**Exercise**
Print the entries below word for word, starting at the line that contains "Viewport: 875px width, 866px" and ending at the line that contains "[x=69, y=433]". Leave out the pictures.

**Working data**
START
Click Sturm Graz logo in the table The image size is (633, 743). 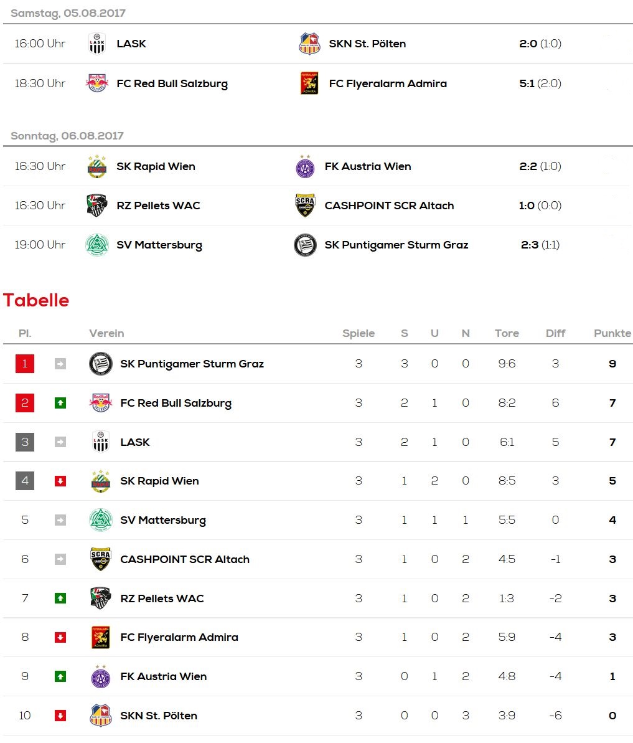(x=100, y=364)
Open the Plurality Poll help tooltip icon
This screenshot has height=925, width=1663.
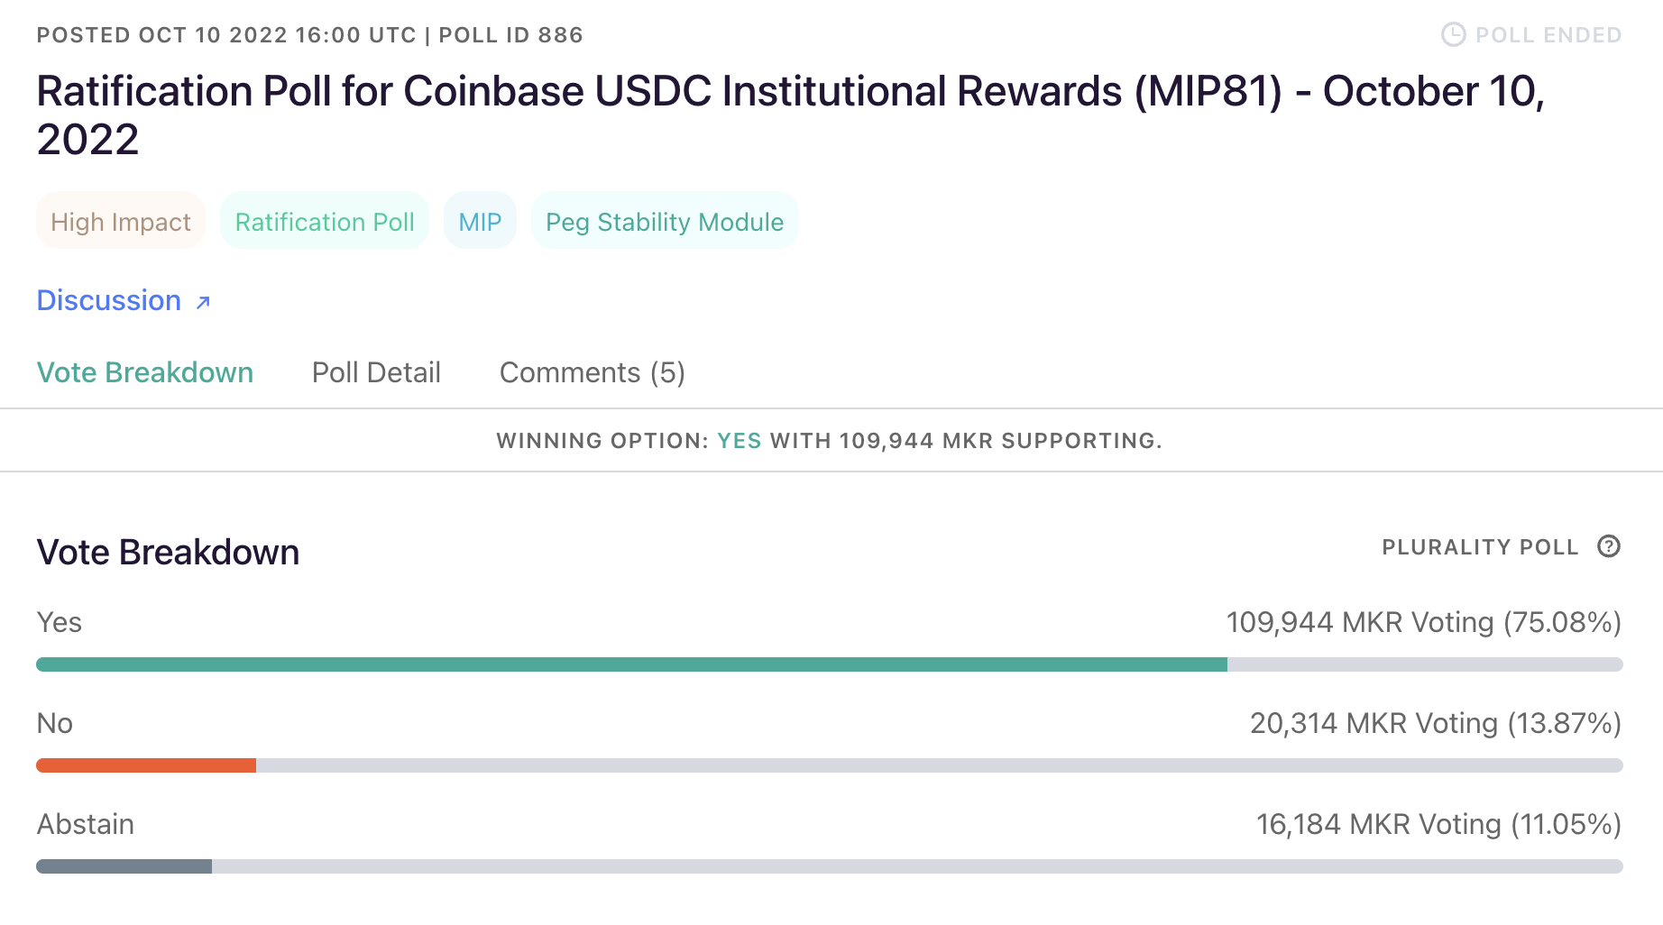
END
START
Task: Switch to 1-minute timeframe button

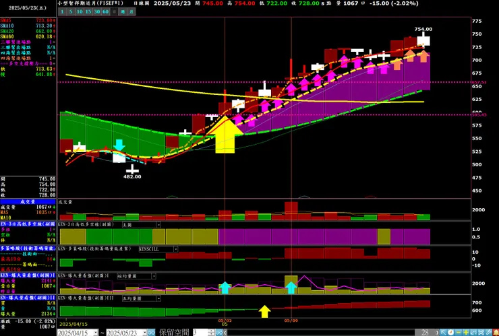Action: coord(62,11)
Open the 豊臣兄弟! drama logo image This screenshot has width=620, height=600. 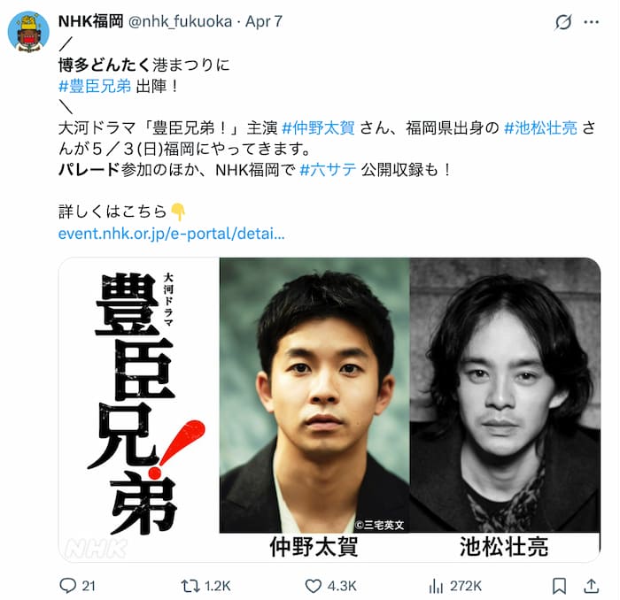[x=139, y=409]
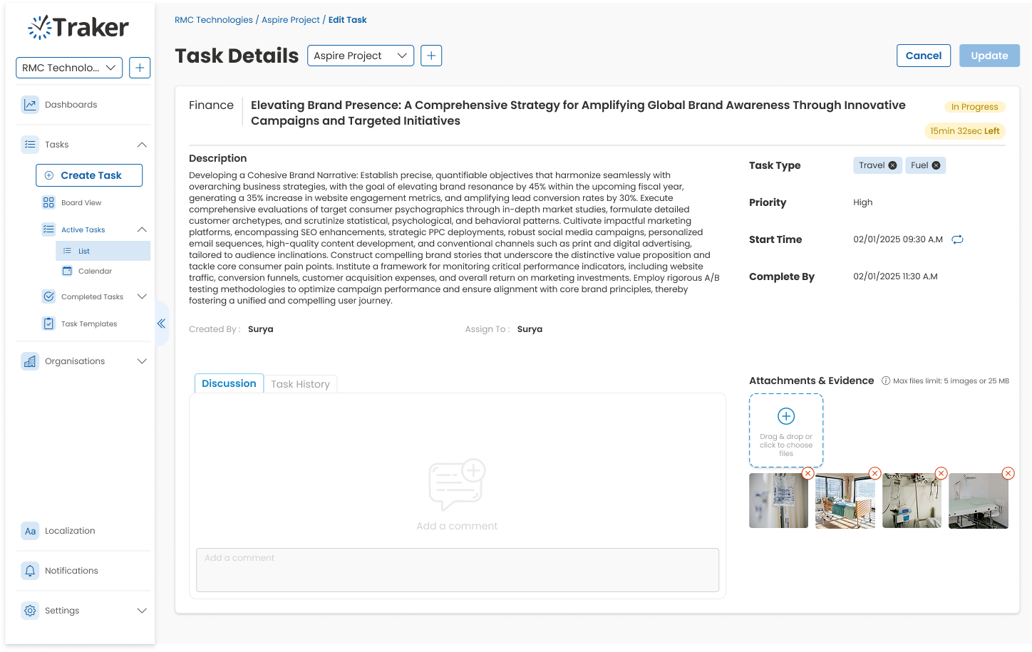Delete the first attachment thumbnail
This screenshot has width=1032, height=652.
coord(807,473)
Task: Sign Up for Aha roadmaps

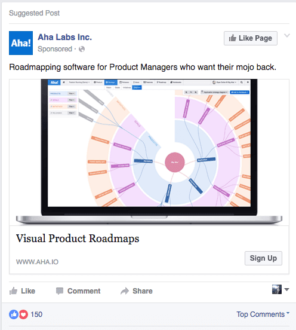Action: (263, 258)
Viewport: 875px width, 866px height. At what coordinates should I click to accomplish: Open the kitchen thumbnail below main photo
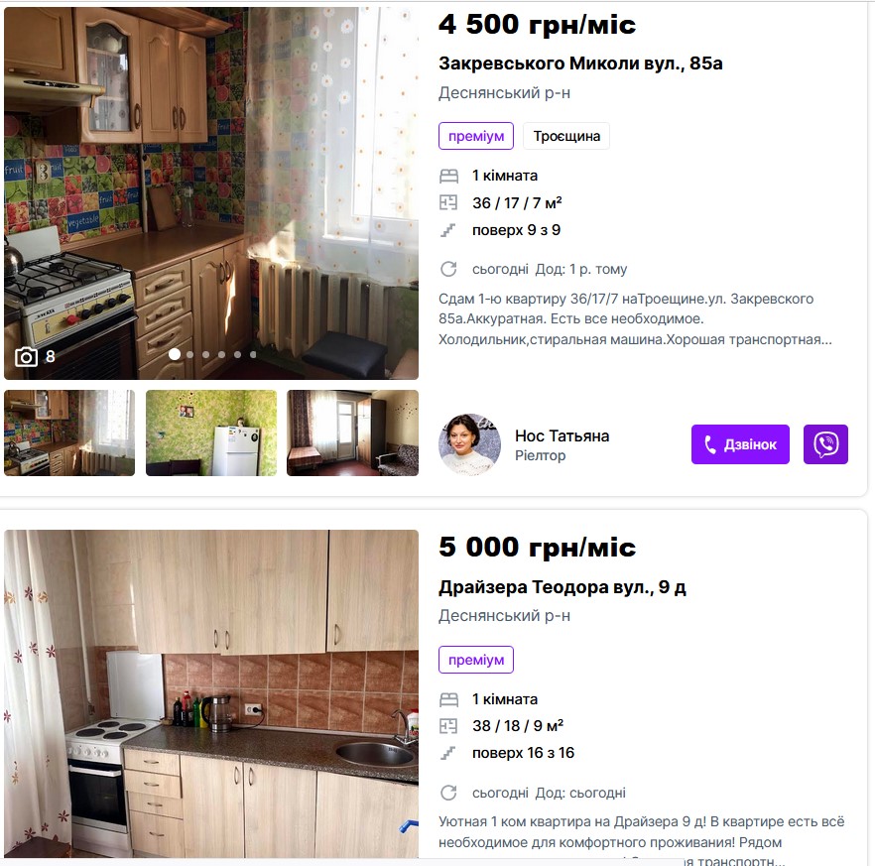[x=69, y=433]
END
START
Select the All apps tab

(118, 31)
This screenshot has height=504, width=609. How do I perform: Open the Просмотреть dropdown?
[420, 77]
END
**Output below**
Viewport: 875px width, 866px height. At what coordinates should I click to accomplish: Open the kitchen thumbnail below main photo
[x=69, y=433]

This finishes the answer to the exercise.